Kecerdasan Buatan alias Artificial Intelligence (AI) telah memasuki industri manapun, termasuk ranah hukum. Kehadiran AI memunculkan berbagai kemungkinan yang menarik sekaligus menimbulkan pertanyaan-pertanyaan penting lainnya. Seperti apakah AI dapat merevolusi penyusunan kontrak, atau mungkinkah model tersebut menyebabkan kesalahan yang merugikan dan menjadi mimpi buruk di industri hukum?.
Pemanfaatan AI tidak hanya dapat melakukan otomatisasi terhadap tugas-tugas hukum rutin melainkan juga menghemat waktu dan uang. Lebih dari itu, dapat membebaskan profesional hukum untuk fokus pada masalah yang lebih kompleks dan penting.

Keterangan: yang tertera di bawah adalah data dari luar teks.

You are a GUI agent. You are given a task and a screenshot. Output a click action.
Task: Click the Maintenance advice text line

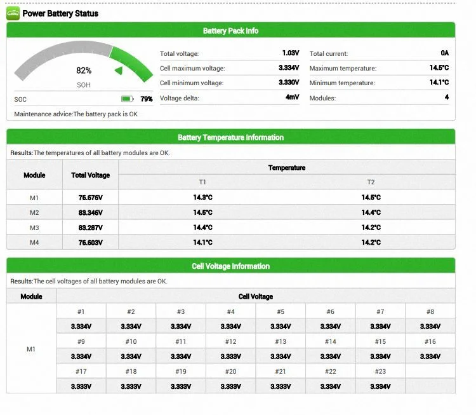point(76,114)
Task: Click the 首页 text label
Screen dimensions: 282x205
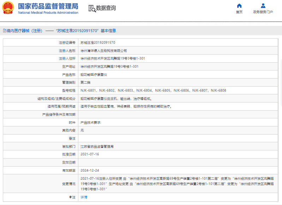Action: tap(239, 12)
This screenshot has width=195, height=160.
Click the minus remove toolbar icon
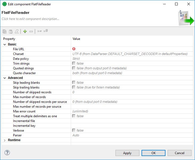tap(31, 31)
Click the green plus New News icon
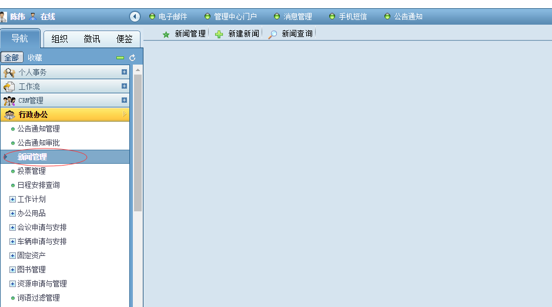The image size is (552, 307). [x=219, y=35]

Dalam workshop Hukumonline Drafting Legal Documents and Contracts in English, Foreign Counsel DDC Lawyers and Business Advisors, Keld Condrasen menekankan pentingnya pendekatan yang hati-hati. Menurutnya, penggunaan AI yang bertanggung jawab saat ini harus bergantung pada dua hal utama yaitu, expert prompting dan expert review. Dengan kombinasi ini, AI dapat menjadi alat yang efisien tanpa mengabaikan kebutuhan akan penilaian manusia.
“AI memiliki kemampuan untuk menganalisis sejumlah besar data dan dokumen hukum. Dalam teori, teknologi ini mampu menyusun kontrak secara cepat dan efisien, mengotomatisasi tugas-tugas hukum yang rutin, serta menghemat waktu dan biaya,” jelas Keld, Selasa (21/1/2025) pekan kemarin.

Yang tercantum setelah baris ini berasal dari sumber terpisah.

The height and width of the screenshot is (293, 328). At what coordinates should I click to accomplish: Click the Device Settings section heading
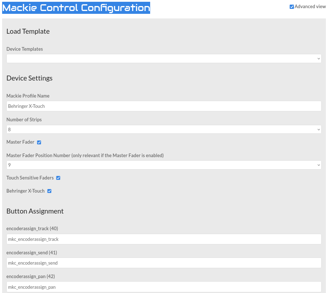click(29, 78)
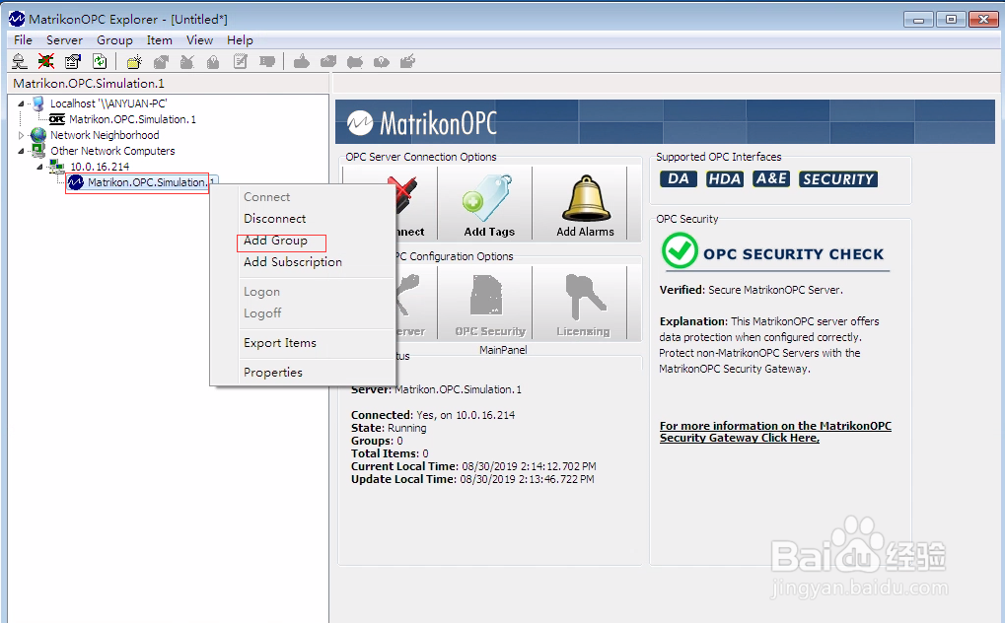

Otomatisasi tersebut menurut Keld juga memungkinkan profesional hukum untuk lebih fokus pada isu-isu yang kompleks dan strategis. Kelebihan AI dibandingkan advokat terletak pada kecepatan dan kemampuan pemrosesan data.
Dengan analisis preseden, kontrak, dan undang-undang masa lalu secara cepat, AI dapat menyusun kontrak yang kuat secara hukum serta sesuai dengan kebutuhan tertentu. Selain itu, AI dapat membantu mengidentifikasi risiko potensial, memberikan pendekatan yang lebih komprehensif dalam penyusunan kontrak.

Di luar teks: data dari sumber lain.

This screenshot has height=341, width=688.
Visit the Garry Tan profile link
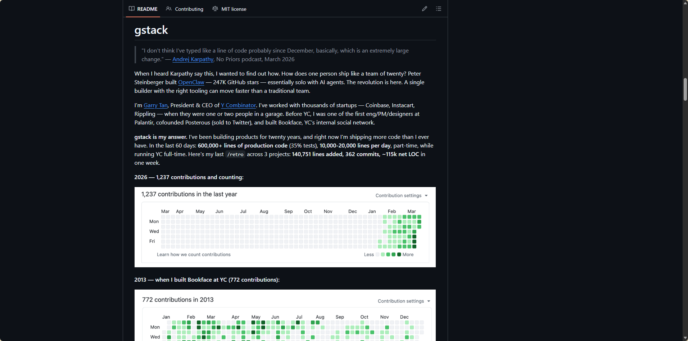click(x=155, y=105)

Namun, seperti teknologi lain yang masih berkembang, AI dalam penyusunan kontrak memiliki kelebihan sekaligus kekurangan. Model AI memungkinkan menyusun kontrak dalam waktu yang jauh lebih singkat daripada yang dibutuhkan oleh advokat.
AI juga konsisten dalam penyusunan kontrak otomatis, sehingga mengurangi risiko kesalahan manusia dan ketidakkonsistenan. Kemudian, AI memiliki aksesibilitas, yang AI membuat layanan hukum lebih mudah diakses oleh masyarakat dengan mengurangi biaya.
Disamping kemudahannya, AI tidak memiliki intuisi dan penilaian manusia yang diperlukan untuk memahami nuansa klausul kontrak tertentu. Ketentuan kontrak mungkin sempurna bagi satu pihak karena cara uniknya dalam menjalankan bisnis, tetapi membawa bencana bagi pihak lain.
“Setidaknya untuk saat ini, penting untuk mencapai keseimbangan antara merangkul inovasi ini dan mempertahankan penilaian manusia yang sehat,” ujar Keld.
Ia menegaskan bahwa kedepannya, penggabungan teknologi berbasis AI dengan keahlian manusia akan menjadi kunci untuk navigasi di dunia hukum yang semakin kompleks.
AI menghadirkan masa depan yang menjanjikan dalam penyusunan kontrak, dengan manfaat seperti
peningkatan efisiensi, pengurangan kesalahan, dan aksesibilitas yang lebih besar. Namun, teknologi ini tetap harus digunakan secara bertanggung jawab, dengan penilaian manusia sebagai pengontrol utama untuk memastikan bahwa kontrak yang dihasilkan benar-benar memenuhi kebutuhan hukum dan bisnis pihak-pihak yang terlibat.